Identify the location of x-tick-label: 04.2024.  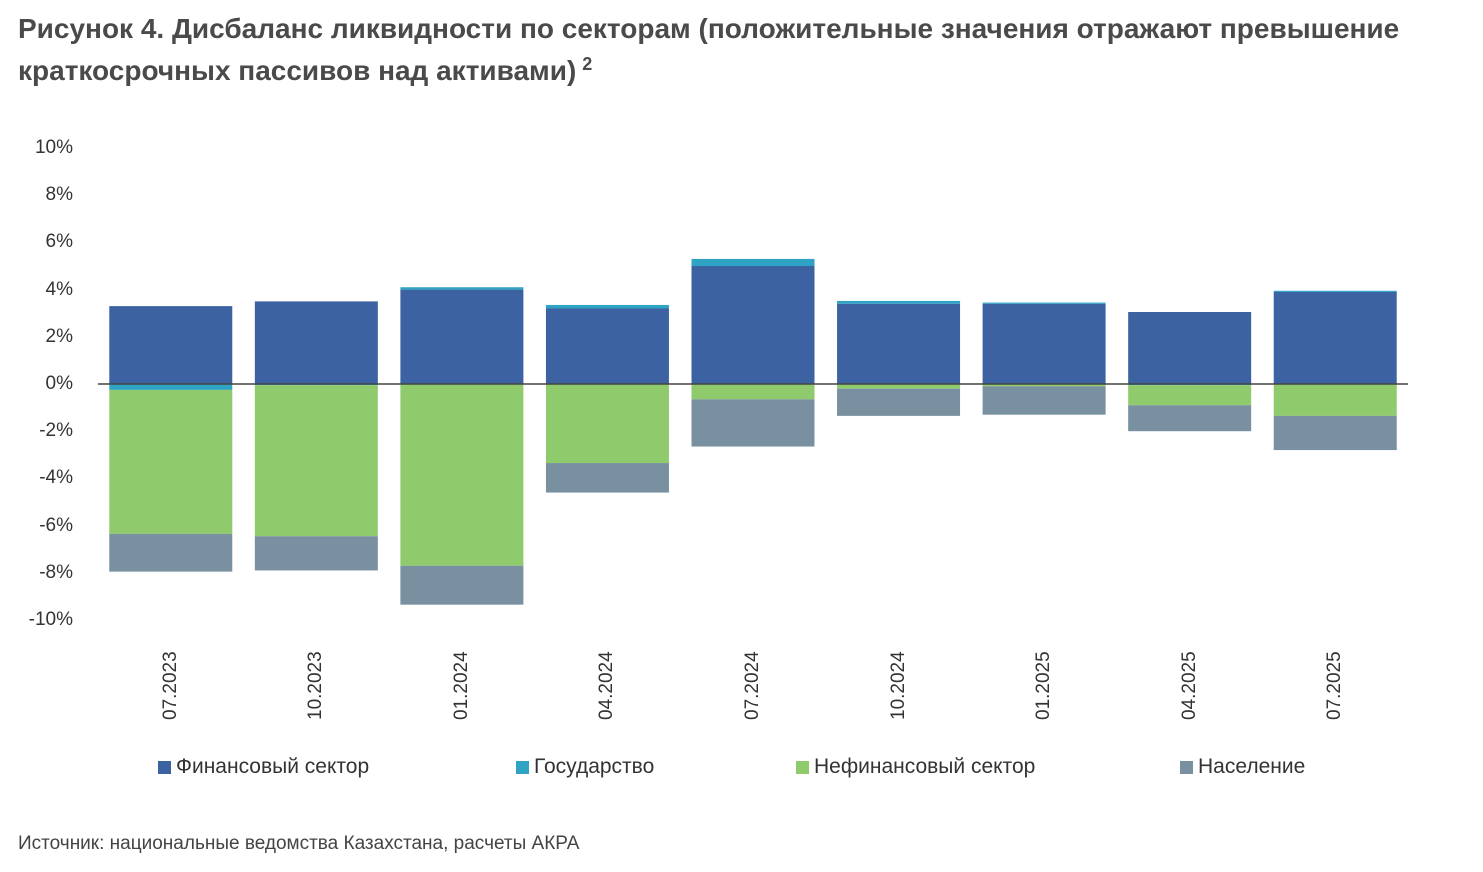
(607, 686).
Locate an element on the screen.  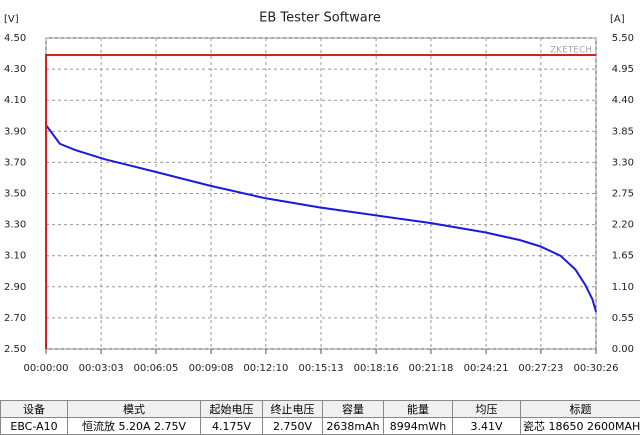
column-header: 均压 is located at coordinates (487, 410).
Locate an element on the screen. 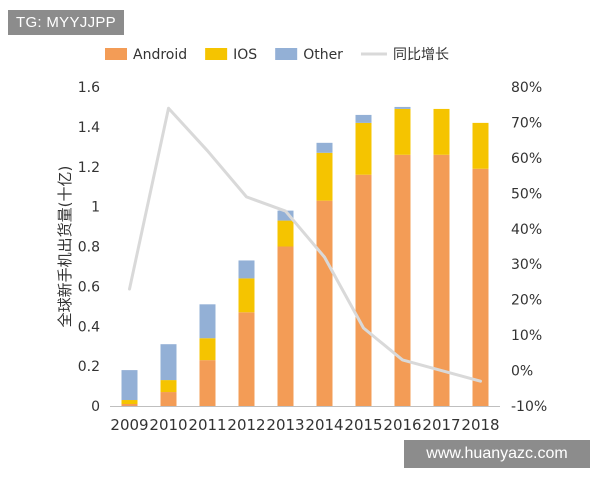 The width and height of the screenshot is (600, 480). y2-tick-label: 40% is located at coordinates (526, 230).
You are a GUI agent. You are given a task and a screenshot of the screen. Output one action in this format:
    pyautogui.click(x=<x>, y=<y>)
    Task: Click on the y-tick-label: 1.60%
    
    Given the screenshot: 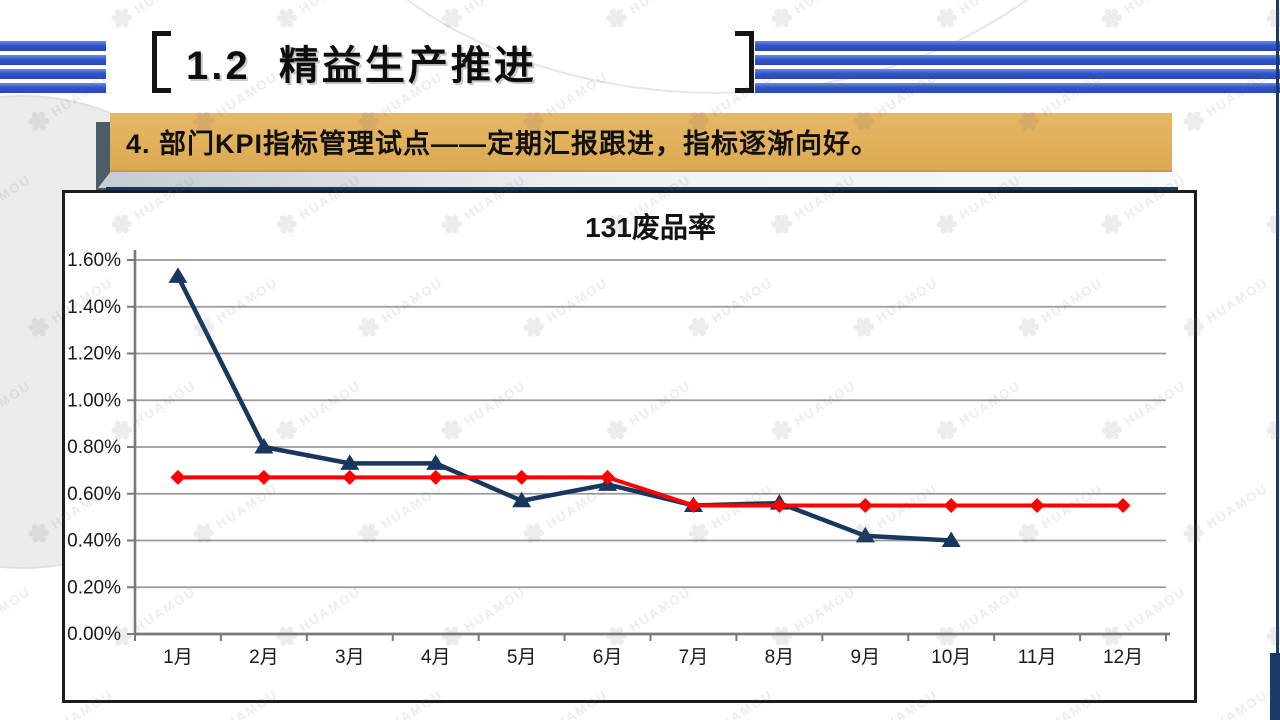 What is the action you would take?
    pyautogui.click(x=94, y=260)
    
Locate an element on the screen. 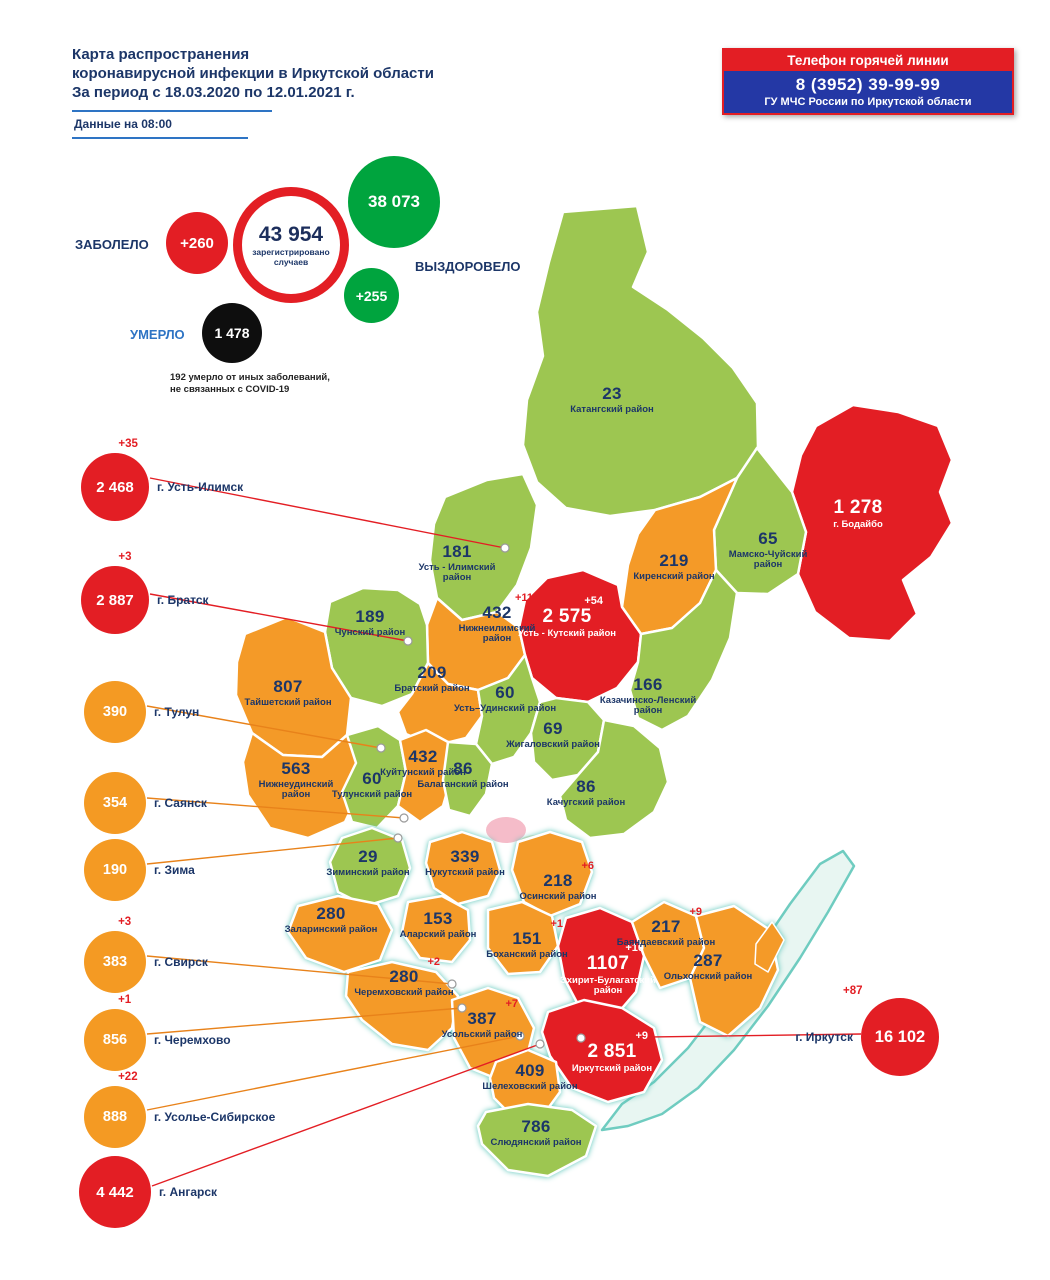 The width and height of the screenshot is (1050, 1280). city-name: г. Усть-Илимск is located at coordinates (200, 487).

━━━━━━━━━━━━━━━━

* ACTIVITY: Convert the data, from the start through the line containing "column-header: 均压 is", into a numbered list with blank lines removed, and omit the pictures.

* EXPECTED ANSWER:
1. Identify the location of x-tick-label: 04.2024.  
2. (607, 686).
3. Locate an element on the screen.  
4. column-header: 均压 is located at coordinates (487, 410).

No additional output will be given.